Exercise passage:
***
Harry Benjamin reported on the use of estradiol undecylate in transgender women in his book The Transsexual Phenomenon in 1966 and in a literature review in the Journal of Sex Research in 1967.

==Society and culture==
===Generic names===
Estradiol undecylate is the generic name of the drug and its INN and USAN. It is also spelled in some publications as estradiol unducelate and is also known as estradiol undecanoate. In German, it is known under a variety of spellings including as estradiolundecylat, östradiolundecylat, östradiolundezylat, oestradiolundecylat, oestradiolundezylat, and others. Estradiol undecylate is known by its former developmental code names RS-1047 and SQ-9993 as well.

===Brand names===
The major brand name of estradiol undecylate is Progynon Depot 100. It has also been marketed under other brand names including Delestrec, Depogin, Estrolent, Oestradiol D, Oestradiol-Retard Theramex, and Primogyn Depot [0,1 mg/ml], among others.

===Availability===
Estradiol undecylate was available in the Europe (including in France, Germany, Great Britain, Monaco, the Netherlands, Switzerland), and Japan. However, it has been discontinued and hence is no longer available.
***
[Stored items]

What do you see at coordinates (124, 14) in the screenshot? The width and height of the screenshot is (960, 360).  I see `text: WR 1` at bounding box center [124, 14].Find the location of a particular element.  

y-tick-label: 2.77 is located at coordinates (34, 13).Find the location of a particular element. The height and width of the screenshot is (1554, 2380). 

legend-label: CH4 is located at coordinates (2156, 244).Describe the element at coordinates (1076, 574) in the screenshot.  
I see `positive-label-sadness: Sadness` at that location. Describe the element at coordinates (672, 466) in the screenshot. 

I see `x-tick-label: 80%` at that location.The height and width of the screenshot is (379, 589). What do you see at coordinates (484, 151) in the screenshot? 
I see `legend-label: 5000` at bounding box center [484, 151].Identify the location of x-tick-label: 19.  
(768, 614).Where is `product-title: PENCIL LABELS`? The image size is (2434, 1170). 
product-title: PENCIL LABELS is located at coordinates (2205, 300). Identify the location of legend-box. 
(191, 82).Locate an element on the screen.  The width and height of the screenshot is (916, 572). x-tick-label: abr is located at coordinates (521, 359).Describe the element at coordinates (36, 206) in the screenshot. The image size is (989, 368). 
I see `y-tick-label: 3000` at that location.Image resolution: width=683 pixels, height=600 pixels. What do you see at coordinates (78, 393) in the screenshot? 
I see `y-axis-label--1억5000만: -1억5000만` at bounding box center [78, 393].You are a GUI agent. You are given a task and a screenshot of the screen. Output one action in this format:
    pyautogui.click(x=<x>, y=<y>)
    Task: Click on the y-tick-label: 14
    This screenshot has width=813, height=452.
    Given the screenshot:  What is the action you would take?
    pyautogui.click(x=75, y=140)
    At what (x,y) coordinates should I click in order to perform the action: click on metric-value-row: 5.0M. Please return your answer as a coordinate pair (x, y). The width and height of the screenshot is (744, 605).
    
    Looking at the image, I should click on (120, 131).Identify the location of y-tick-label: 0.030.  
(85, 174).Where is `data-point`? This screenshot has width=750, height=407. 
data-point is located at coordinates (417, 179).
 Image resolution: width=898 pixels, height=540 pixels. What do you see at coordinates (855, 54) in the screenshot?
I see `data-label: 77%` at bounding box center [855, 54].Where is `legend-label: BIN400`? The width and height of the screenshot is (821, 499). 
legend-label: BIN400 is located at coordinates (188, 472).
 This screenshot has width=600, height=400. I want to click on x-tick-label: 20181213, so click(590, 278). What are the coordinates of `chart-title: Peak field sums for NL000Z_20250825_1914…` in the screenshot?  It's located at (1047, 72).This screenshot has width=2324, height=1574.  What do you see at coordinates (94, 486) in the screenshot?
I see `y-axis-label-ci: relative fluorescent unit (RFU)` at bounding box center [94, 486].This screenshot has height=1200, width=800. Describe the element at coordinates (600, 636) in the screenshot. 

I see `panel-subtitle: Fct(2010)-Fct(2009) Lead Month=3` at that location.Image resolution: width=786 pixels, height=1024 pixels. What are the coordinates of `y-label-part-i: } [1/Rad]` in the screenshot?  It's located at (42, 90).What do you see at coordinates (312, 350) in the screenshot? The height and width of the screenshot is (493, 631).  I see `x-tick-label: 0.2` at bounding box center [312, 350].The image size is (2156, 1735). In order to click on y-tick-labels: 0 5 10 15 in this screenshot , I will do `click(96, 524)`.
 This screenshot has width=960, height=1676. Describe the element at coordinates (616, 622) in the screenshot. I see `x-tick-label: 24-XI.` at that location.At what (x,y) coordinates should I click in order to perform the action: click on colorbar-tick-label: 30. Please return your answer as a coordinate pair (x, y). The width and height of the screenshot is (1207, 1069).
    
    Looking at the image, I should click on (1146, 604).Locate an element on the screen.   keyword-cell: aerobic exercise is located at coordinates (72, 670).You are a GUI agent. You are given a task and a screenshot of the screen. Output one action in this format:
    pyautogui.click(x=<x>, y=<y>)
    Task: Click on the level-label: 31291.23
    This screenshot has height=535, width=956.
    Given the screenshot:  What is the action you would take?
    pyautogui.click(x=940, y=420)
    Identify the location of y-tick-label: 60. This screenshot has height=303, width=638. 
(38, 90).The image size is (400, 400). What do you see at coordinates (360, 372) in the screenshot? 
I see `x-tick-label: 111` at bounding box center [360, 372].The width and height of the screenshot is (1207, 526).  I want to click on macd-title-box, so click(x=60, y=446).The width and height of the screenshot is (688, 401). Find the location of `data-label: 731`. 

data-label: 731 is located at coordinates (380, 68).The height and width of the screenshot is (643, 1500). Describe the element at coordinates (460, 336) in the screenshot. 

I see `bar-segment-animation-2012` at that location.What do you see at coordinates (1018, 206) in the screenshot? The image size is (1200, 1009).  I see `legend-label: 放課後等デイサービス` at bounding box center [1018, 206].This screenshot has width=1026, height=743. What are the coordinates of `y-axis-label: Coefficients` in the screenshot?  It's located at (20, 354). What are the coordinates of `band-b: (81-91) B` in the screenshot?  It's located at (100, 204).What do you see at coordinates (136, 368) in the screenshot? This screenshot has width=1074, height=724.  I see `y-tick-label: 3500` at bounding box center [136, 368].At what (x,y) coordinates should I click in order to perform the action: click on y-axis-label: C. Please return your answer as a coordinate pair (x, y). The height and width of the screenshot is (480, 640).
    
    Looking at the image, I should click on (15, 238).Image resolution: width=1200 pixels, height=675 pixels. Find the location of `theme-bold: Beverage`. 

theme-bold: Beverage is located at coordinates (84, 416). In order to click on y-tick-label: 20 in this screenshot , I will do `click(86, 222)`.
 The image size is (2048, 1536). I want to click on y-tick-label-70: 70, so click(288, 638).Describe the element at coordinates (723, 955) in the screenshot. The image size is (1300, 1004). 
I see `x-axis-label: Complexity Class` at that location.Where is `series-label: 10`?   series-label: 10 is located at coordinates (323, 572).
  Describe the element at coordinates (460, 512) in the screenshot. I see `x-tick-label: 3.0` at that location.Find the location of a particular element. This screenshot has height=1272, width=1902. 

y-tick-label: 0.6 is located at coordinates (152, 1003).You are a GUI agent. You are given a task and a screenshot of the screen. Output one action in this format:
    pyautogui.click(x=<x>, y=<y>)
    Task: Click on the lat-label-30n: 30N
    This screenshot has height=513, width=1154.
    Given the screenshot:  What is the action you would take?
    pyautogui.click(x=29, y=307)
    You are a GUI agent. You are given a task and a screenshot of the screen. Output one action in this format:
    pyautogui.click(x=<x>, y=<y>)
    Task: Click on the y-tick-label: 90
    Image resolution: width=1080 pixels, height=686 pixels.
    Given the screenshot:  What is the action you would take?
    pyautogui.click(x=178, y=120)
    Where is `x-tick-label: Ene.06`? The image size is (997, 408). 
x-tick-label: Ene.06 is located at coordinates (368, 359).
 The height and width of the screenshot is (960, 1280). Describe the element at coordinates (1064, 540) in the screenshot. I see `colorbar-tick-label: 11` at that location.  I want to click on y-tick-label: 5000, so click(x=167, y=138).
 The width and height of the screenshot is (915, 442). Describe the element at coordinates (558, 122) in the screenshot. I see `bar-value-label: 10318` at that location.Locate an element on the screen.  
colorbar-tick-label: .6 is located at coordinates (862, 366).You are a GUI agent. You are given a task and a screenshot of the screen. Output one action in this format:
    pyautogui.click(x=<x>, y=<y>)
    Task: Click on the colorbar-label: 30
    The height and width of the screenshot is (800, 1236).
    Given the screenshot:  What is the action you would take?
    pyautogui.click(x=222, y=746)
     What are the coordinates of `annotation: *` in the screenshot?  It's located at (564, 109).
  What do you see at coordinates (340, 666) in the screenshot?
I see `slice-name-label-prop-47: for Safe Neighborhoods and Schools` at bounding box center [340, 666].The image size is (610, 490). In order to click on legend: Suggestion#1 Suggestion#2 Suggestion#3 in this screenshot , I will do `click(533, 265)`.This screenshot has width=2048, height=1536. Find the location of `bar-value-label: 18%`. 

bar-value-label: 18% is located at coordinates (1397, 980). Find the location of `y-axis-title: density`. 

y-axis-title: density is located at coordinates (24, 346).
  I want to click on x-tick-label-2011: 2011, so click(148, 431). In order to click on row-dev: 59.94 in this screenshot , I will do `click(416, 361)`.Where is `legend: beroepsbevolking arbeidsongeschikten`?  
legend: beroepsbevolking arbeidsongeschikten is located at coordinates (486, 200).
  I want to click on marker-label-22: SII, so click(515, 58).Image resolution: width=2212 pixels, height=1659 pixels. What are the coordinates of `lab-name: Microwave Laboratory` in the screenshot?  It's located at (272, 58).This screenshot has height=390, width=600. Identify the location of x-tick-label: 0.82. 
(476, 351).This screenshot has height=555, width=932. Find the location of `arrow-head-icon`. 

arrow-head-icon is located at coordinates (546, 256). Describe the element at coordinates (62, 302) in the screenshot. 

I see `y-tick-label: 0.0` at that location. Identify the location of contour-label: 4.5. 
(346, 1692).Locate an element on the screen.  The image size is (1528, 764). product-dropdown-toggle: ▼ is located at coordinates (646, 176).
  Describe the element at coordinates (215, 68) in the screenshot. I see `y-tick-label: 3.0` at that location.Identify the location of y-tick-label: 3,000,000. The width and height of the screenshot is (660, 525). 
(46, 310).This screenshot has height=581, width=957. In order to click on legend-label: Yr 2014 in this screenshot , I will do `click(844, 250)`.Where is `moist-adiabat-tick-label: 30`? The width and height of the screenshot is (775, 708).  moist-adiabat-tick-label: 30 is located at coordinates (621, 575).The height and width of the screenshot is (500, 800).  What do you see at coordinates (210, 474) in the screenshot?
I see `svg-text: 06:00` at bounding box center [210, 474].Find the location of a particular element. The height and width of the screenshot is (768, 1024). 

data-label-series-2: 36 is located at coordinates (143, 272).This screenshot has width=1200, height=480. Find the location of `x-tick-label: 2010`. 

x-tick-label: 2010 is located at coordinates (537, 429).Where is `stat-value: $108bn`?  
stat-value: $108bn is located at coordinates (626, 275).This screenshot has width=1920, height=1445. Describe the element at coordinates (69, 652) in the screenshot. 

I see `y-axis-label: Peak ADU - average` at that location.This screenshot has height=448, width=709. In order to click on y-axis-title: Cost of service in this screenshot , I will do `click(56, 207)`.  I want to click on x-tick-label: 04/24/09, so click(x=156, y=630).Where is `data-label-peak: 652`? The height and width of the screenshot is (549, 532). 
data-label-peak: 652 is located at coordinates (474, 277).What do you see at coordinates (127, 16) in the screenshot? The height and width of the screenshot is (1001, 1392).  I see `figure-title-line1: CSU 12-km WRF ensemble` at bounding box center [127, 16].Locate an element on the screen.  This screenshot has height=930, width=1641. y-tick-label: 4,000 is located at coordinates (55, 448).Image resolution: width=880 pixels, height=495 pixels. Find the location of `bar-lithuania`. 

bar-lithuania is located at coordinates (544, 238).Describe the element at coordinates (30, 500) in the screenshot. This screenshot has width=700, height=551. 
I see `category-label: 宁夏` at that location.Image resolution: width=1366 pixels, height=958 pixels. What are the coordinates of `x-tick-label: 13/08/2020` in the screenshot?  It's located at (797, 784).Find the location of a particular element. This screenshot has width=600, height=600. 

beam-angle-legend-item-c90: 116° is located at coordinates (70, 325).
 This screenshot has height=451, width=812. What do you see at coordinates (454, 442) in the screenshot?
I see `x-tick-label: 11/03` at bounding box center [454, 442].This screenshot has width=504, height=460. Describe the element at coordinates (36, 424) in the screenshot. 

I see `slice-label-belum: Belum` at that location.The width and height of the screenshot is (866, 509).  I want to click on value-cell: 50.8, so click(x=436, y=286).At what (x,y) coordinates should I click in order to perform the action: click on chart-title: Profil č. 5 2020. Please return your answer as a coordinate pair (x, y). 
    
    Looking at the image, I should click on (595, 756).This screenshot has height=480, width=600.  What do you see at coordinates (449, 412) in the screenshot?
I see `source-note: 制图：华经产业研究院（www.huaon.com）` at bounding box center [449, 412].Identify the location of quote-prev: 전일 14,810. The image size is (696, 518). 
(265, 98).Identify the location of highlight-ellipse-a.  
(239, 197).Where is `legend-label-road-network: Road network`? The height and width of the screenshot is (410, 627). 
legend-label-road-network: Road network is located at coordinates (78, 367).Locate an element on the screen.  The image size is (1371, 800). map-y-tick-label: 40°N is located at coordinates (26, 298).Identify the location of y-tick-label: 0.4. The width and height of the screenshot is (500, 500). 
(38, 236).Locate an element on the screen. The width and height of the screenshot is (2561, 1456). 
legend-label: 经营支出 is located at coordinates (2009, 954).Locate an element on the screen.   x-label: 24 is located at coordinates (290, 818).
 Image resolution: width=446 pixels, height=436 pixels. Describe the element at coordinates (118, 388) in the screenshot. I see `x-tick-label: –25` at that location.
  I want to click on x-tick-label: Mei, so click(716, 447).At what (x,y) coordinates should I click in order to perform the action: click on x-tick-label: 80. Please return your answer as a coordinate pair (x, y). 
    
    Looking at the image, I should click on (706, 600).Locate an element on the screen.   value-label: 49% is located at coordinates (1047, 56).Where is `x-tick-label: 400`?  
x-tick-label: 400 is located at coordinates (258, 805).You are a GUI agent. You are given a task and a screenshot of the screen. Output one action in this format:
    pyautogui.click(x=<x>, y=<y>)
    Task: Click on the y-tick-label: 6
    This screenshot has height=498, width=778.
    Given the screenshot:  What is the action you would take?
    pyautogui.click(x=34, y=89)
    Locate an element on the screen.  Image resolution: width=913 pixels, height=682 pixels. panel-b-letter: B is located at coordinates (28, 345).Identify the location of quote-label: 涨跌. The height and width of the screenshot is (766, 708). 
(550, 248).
***
Task instructions: Write out the part of the estradiol undecylate text starting with "Harry Benjamin reported" and going on through "Research in 1967.". The records have no connection to the text on estradiol undecylate.

Task result:
Harry Benjamin reported on the use of estradiol undecylate in transgender women in his book The Transsexual Phenomenon in 1966 and in a literature review in the Journal of Sex Research in 1967.